Парадоксы Конституции

В Основном законе заложены механизмы настройки юридических норм в соответствии с реальной политической ситуацией

В теории и практике конституционализма принято считать, что Основной закон принимается для оформления уже сложившегося баланса политической власти. Он призван закрепить этот баланс юридическими средствами. 30 лет назад, в 1993 г., в России все произошло прямо наоборот.

За несколько лет политических конфликтов система власти оказалась полностью разбалансированной. Возникло даже не двоевластие, а многовластие. Как по горизонтали (Съезд народных депутатов, президент, правительство), так и по вертикали (центр, регионы, сепаратизм). По сути, в стране был политический хаос.

В такой ситуации новая Конституция была призвана не закрепить уже сложившееся соотношение властей, а создать новую модель. Собрать новую страну. И поэтому мы в Конституции сформулировали образ желаемого будущего для нашей страны. А если точнее, основы такого желаемого будущего. Чтобы на новом фундаменте вырастить новую политическую и конституционную систему для России.

Конституция 1993 г. устанавливает сильную центральную власть. Но гораздо меньше внимания обращается на то, что Основной закон одновременно устанавливает эффективные страховочные механизмы от неумеренной абсолютизации центральной власти. В нашей Конституции это прежде всего система федерализма и институт Конституционного суда.

/ Андрей Гордеев / Ведомости

Разграничение власти по вертикали – между регионами и центром – создает дополнительные возможности сохранения демократического политического режима в стране. А российский Конституционный суд устроен так, что всегда может отменить любые акты и дезавуировать действия и большинства в парламенте, и президента. Такие институты еще принято называть контрмажоритарными.

«Юридическая» и «фактическая» Конституции в России – это всегда «переменная величина». Наш конституционный мир «пульсирует». Фактический режим осуществления политической власти то приближается к идеальной юридической модели, то отходит от нее. Иногда довольно далеко, а иногда практически совпадая – в период премьерства Евгения Примакова (в 1998–1999 гг.).

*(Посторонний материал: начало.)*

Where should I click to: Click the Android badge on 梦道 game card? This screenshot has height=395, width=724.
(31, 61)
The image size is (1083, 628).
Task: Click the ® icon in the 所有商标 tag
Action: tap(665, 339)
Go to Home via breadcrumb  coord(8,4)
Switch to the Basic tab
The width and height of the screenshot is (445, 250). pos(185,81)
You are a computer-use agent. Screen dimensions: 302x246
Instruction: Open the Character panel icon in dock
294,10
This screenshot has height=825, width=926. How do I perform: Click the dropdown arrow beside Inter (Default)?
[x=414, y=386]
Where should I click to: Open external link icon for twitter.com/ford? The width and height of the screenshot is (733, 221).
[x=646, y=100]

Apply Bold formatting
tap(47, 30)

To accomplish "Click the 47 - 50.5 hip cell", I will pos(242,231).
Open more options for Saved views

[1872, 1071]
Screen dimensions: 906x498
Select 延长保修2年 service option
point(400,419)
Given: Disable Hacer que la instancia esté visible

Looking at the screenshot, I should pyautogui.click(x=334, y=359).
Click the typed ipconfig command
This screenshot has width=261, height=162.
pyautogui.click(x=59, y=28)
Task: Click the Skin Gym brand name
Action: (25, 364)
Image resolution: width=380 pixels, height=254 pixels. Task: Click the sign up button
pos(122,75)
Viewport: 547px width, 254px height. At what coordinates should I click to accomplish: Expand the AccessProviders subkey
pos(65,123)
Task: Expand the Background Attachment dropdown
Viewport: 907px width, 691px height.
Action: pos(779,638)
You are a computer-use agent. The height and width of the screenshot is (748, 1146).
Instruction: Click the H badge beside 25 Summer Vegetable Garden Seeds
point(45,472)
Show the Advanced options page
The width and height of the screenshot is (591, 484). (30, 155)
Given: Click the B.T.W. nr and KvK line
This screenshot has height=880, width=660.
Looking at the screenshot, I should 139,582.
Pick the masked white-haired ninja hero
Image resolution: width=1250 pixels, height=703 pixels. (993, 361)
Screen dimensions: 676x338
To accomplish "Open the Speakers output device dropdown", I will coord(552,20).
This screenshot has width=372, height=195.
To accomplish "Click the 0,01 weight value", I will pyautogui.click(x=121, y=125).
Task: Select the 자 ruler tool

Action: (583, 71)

В России не редкость существование политических структур, параллельных конституционным. Например, авторитетные руководители могут заседать в Государственном совете, но юридические полномочия быть сосредоточены в Совете Федерации. Аналогично могут быть рассредоточены люди и полномочия между Общественной палатой и Государственной думой, администрацией и правительством.

В истории России похожая ситуация с «параллельными» институтами реальной и формальной власти повторяется с пугающей регулярностью. В том числе и по этой причине мы сделали Конституцию «рамочной» – не инструкцией «для газовой горелки». И заложили конституционные механизмы настройки, согласования фактического политического режима с «юридической» Конституцией. Это прежде всего федеральные конституционные законы и решения Конституционного суда о толковании Основного закона. В соответствии со ст. 76 Конституции по любому предмету ведения Российской Федерации могут приниматься федеральные конституционные законы, имеющие прямое действие на всей территории РФ.

Например, с помощью минимальных дополнений в федеральный конституционный закон «О правительстве РФ» можно в государственную жизнь (практику) ввести модель «правительства парламентского большинства». Наша Конституция в теории права, в том числе зарубежного, получила определение «саморазвивающейся Конституции» и очень высокую оценку за оригинальные и эффективные конституционные решения.

И еще один парадокс. Владимир Путин – первый лидер, не написавший Конституцию под себя (можно вспомнить ленинскую, сталинскую или брежневскую). Другие руководители – Никита Хрущев и Михаил Горбачев каждый полностью подготовил «свою конституцию», но не успел ее принять, потеряв власть. Может быть, «традиция» именных конституций окончательно уйдет в прошлое?